You are viewing a plain text version of this content. The canonical link for it is here.
Posted to commits@airflow.apache.org by GitBox <gi...@apache.org> on 2020/05/03 16:42:10 UTC

[GitHub] [airflow] gdevanla opened a new issue #8691: Task Instance will not be queued if `celery_executor` does not drop queue tasks on error.

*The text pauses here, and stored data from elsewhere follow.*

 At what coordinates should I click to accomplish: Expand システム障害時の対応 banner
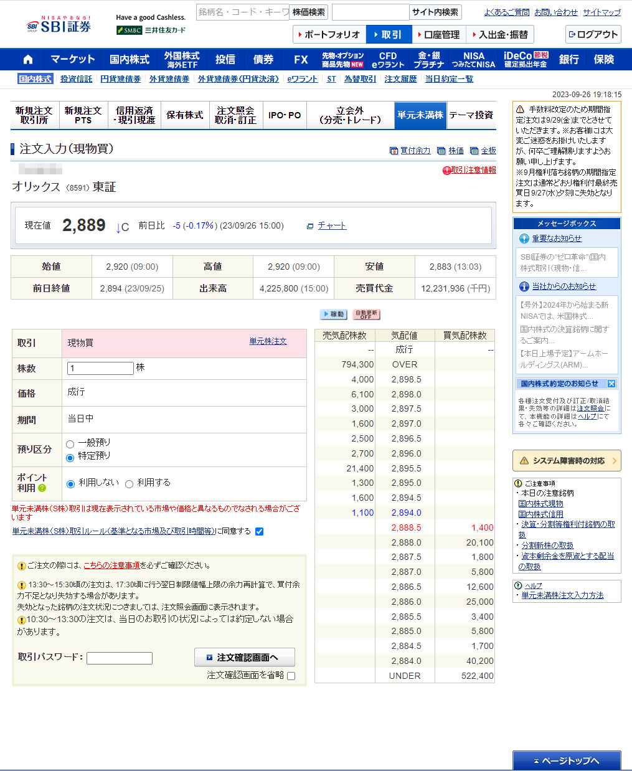click(x=566, y=461)
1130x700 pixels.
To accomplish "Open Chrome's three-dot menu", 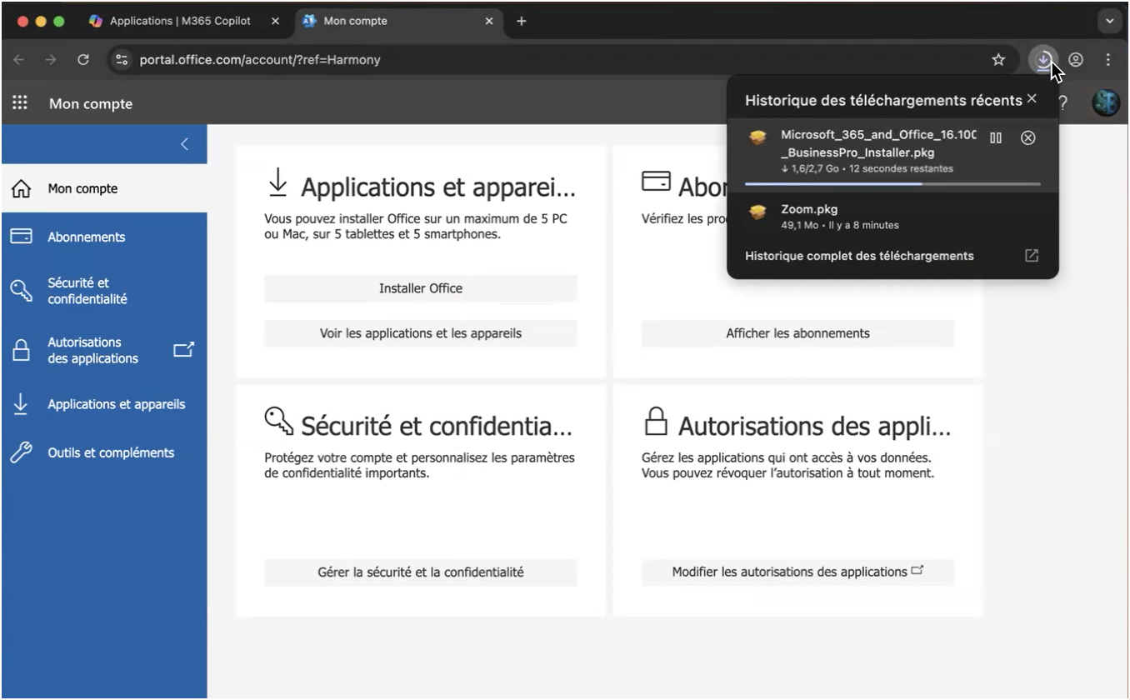I will point(1108,60).
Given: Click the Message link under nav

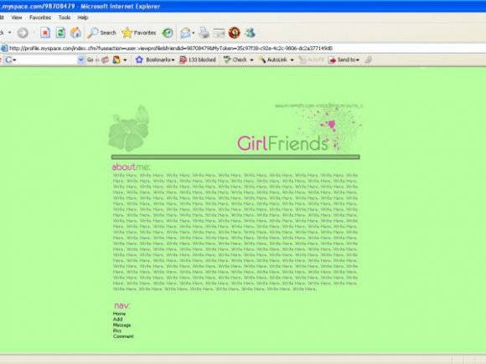Looking at the screenshot, I should (x=122, y=325).
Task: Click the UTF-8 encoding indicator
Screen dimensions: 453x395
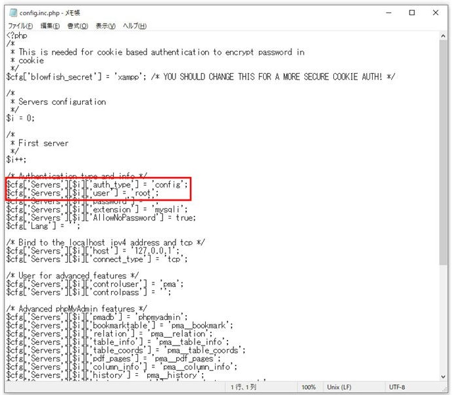Action: pyautogui.click(x=397, y=387)
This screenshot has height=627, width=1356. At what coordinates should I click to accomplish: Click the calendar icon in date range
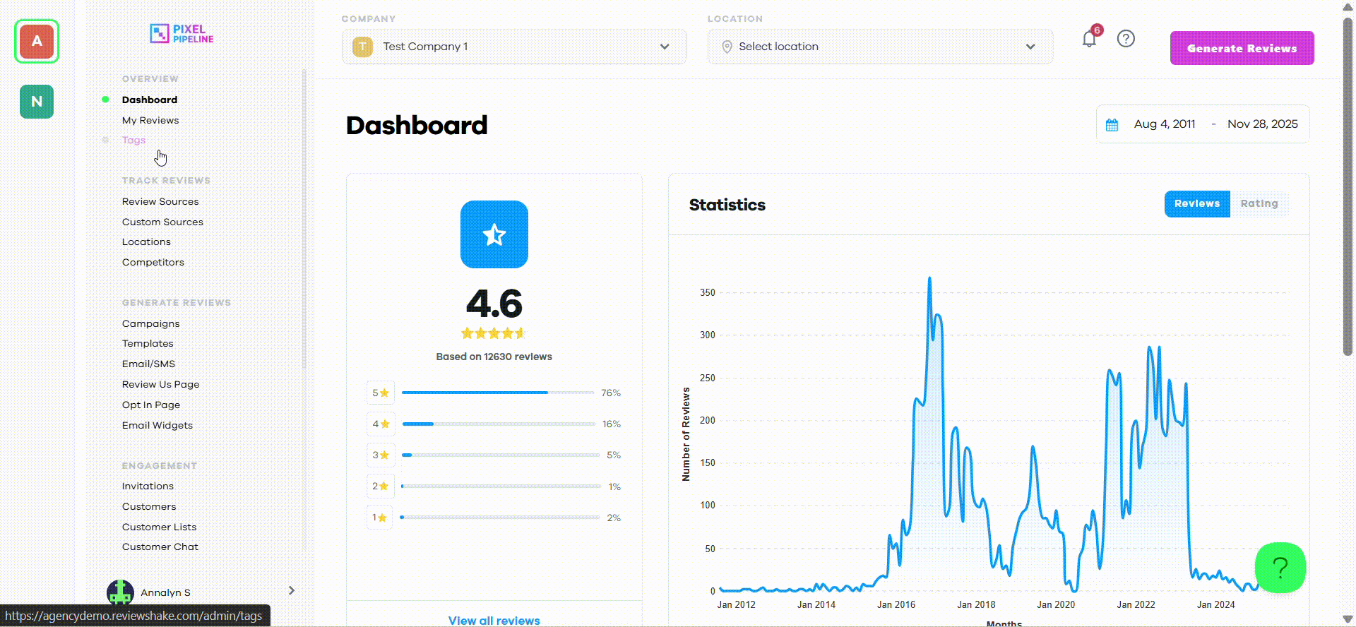(x=1112, y=125)
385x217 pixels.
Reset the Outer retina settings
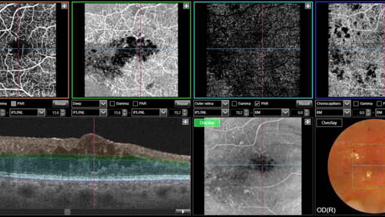tap(304, 104)
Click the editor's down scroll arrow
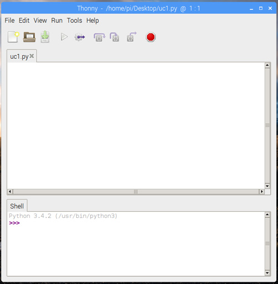Image resolution: width=278 pixels, height=284 pixels. 267,186
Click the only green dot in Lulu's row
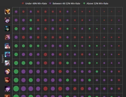 [31, 20]
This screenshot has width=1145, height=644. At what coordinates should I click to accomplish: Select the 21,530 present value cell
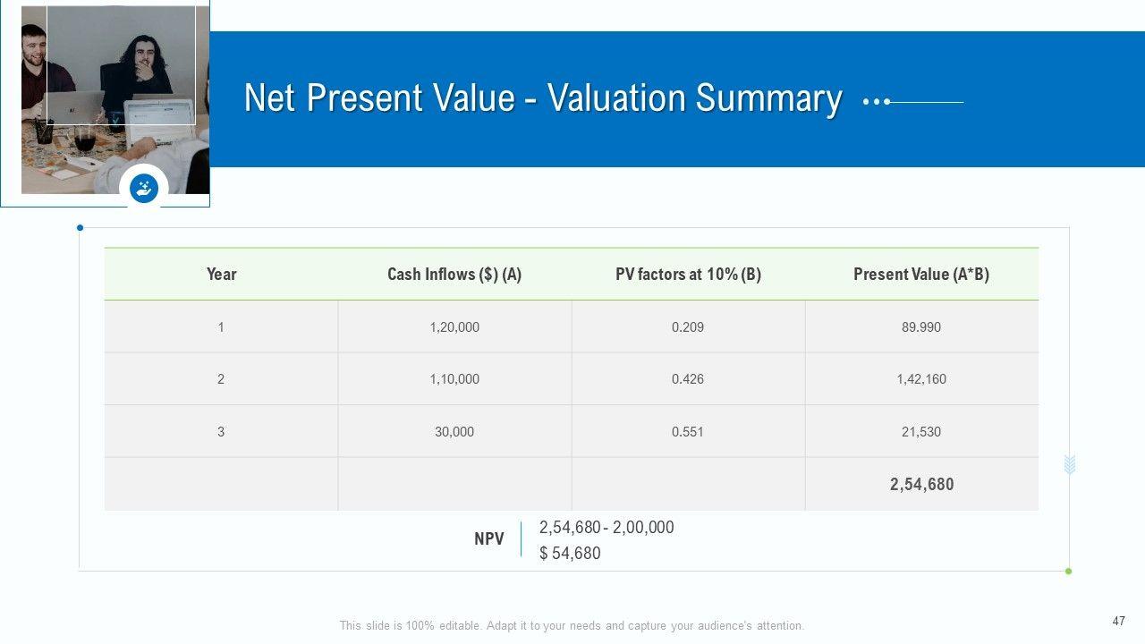click(921, 432)
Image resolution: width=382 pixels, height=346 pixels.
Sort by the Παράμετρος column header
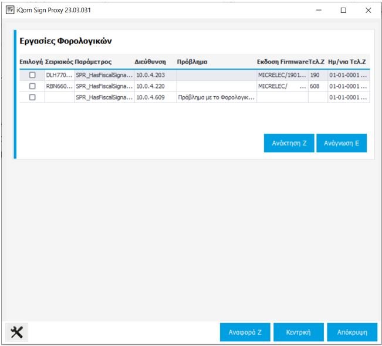click(93, 62)
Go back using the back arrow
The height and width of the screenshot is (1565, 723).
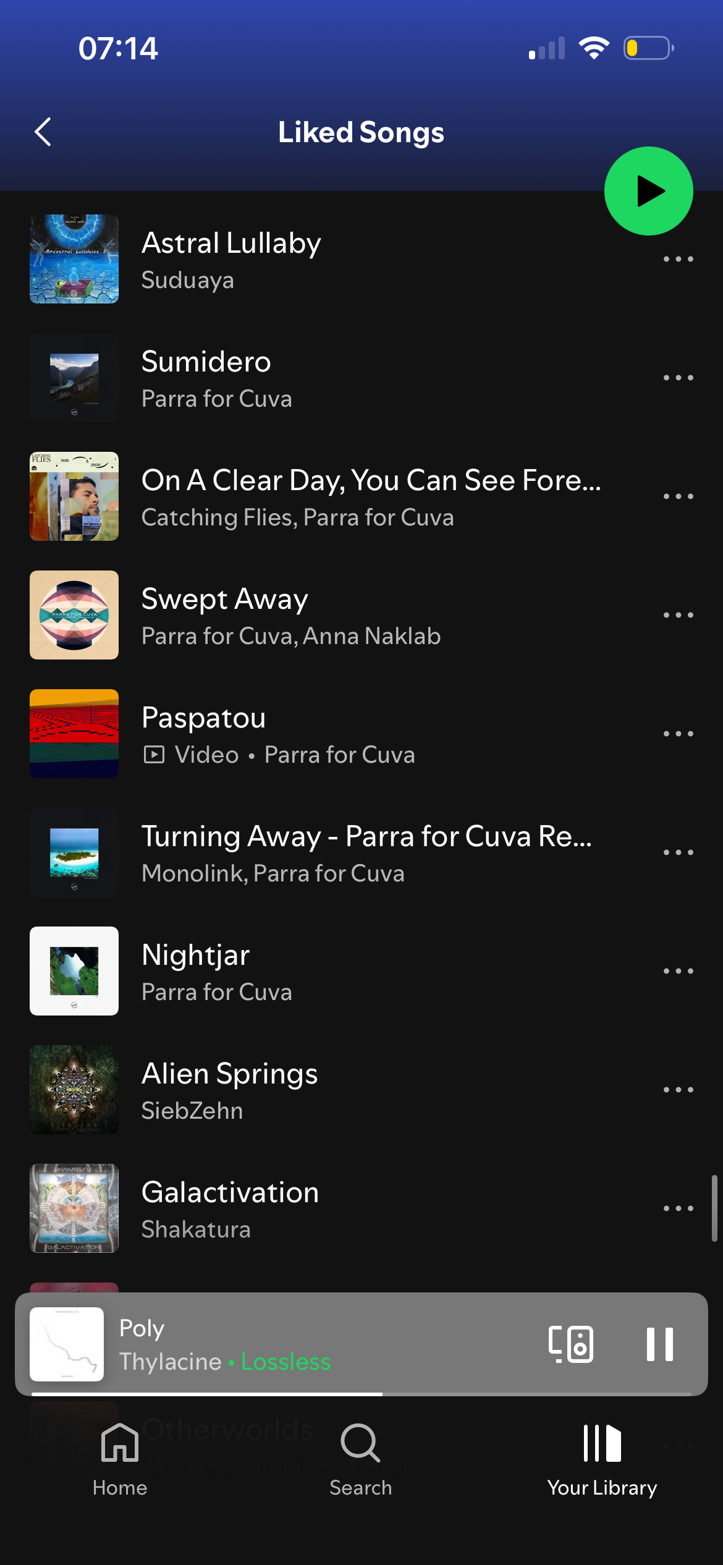tap(43, 132)
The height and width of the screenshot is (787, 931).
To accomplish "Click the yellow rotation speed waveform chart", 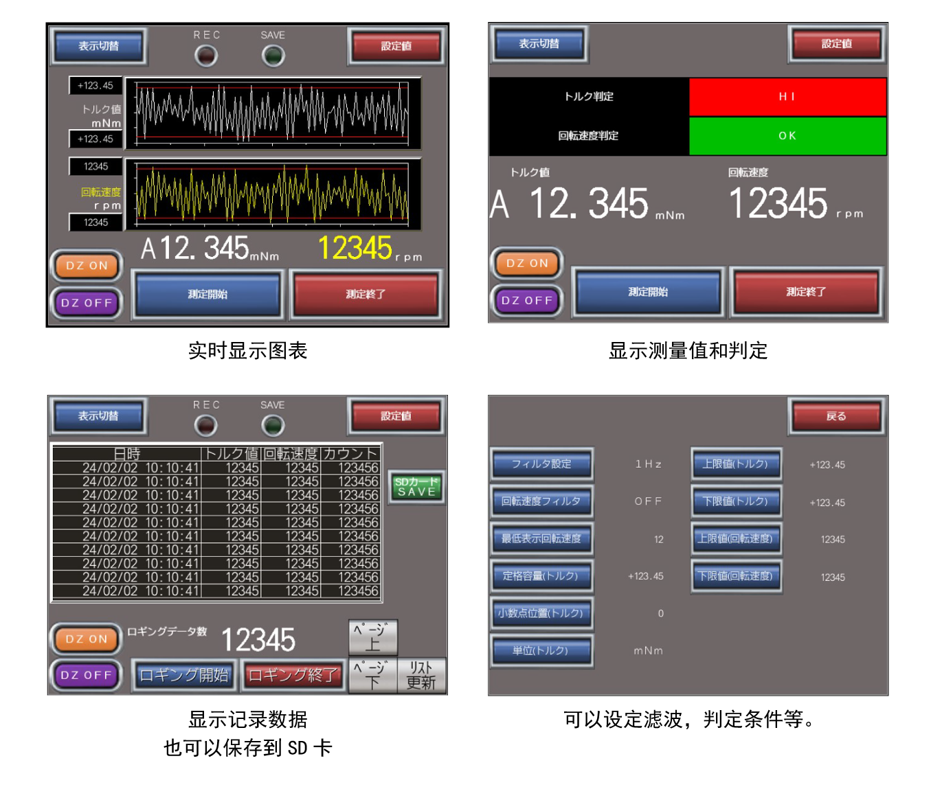I will (272, 193).
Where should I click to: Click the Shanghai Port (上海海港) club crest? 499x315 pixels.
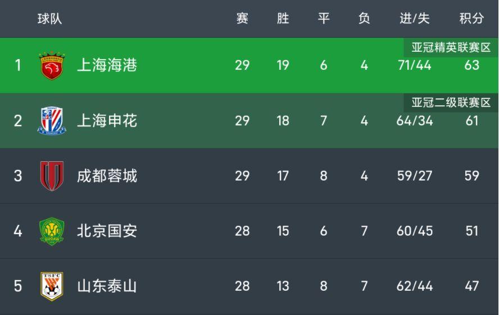(x=52, y=66)
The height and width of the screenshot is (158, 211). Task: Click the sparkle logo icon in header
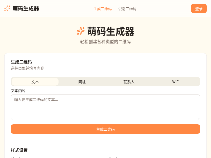point(7,8)
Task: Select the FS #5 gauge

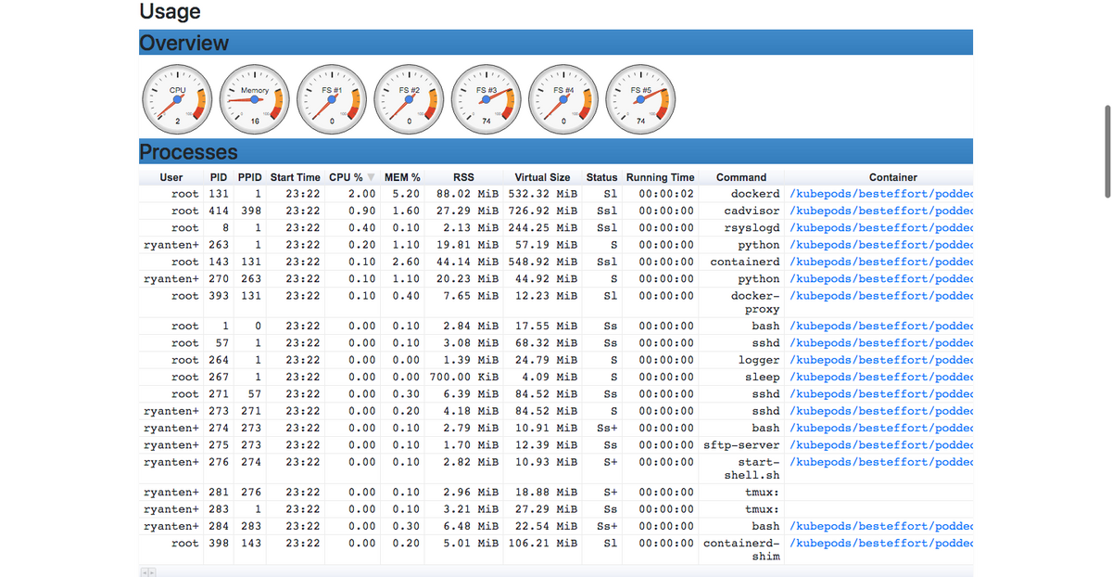Action: (x=639, y=97)
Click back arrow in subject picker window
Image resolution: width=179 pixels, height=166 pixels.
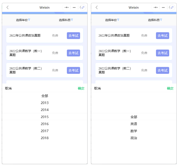[97, 7]
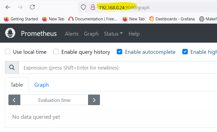Select the Table tab
Screen dimensions: 217x132
tap(17, 85)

gdevanla opened a new issue #8691:
URL: https://github.com/apache/airflow/issues/8691


   **Apache Airflow version**:
   1.10.3 
   
   **Kubernetes version (if you are using kubernetes)** (use `kubectl version`):
   
   **Environment**:
   Python 3.7.4
   
   - **Cloud provider or hardware configuration**:
   - **OS** (e.g. from /etc/os-release):
   Ubuntu xenial/bionic
   - **Kernel** (e.g. `uname -a`): 
   Linux 4.15.0-45-generic #48~16.04.1-Ubuntu SMP Tue Jan 29 18:03:48 UTC 2019 x86_64 x86_64 x86_64 GNU/Linux
   
   - **Install tools**:
   - **Others**:
   
   **What happened**:
   
   The task_instance gets stuck in `scheduled` state because of inconsistency in expectations of how queued_tasks (that have failed to be queued successfully in CeleryExecutor) are to be handled. 
   
   Given a TaskInstance, `TI`, whose state is `None`, the following psuedo code is executed inside the 'scheduler_loop'. In this process, the `TI`, in some situations gets stuck in `scheduled` state
   
   (The indentations below depicts the call-stack)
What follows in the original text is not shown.